In January I began a deep dive in Elena Aguilar’s Onward: Cultivating Emotional Resilience in Educators and the accompanying workbook. I hope to share some of my reflections as I build daily habits to strength my own resilience and support that growth in others. Aguilar outlines a habit and a disposition for each month of the year. Follow along as I reflect on each month’s key ideas.

August’s habit is Tell Empowering Stories and the disposition is Optimism.
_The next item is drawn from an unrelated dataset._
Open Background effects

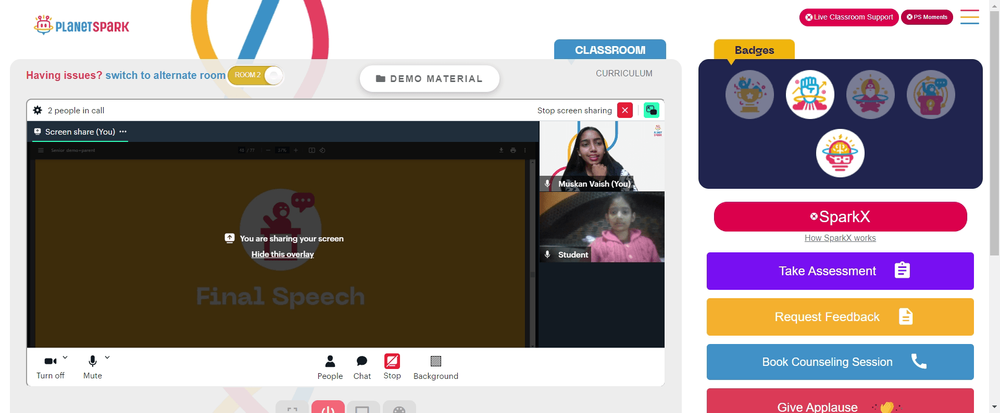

I’ve come to an interesting point in my year of diving deeper in Onward and emotional resiliency. In July I started a new job, where one of our focus areas for the year is Social Emotional Learning.  In early August we had a management retreat focused on love and mindfulness and self care for leaders. Our district-wide theme for the year is “Know My Story, Know Our Story”. All of these led me to August’s habit of telling empowering stories and the disposition of optimism.  I’m in such an optimistic place that this all feels right.

However, I know myself well. I know that when I get stressed out, or I have a bad day, I forget to use my mindfulness and resiliency habits. I often let the stress take over and I don’t even realize it until my jaw hurts from all the clenching I’ve done and my shoulder ache with tensed up muscles.  As I revisited August’s ideas, I’ve tried to find ways to build habits that I can tap into as I feel the stress beginning, before it’s too late.

Aguilar’s message about storytelling is that we are each the author of our own story.  When something happens, my interpretation can write a positive or a negative story. When someone gets upset and yells in a meeting at work, I can write an internal story about something I must have done to upset my colleague or I can write a story about how my colleague is having a rough day. When I choose to focus on optimism, the story empowers me in a positive way. It uplifts me, and allows me to have empathy for my colleague, rather than bringing me down into a negative spiral of self doubt.

This is where I need the practice! In the heat of the moment, when a situation begins to get stressful, I need to follow Aguilar’s recommended steps (these are the first four of six):

  • Be aware of thoughts
  • Recognize and shift distorted thoughts
  • Uproot problematic core benefits
  • Craft new stories

“You can manage your emotional responses by managing your mental frames.” ~Aguilar, p. 72

Aguilar offers three ways to help you tell empowering stories: visualizations, affirmations, and intentions. I think each of these strategies can be helpful during stressful moments.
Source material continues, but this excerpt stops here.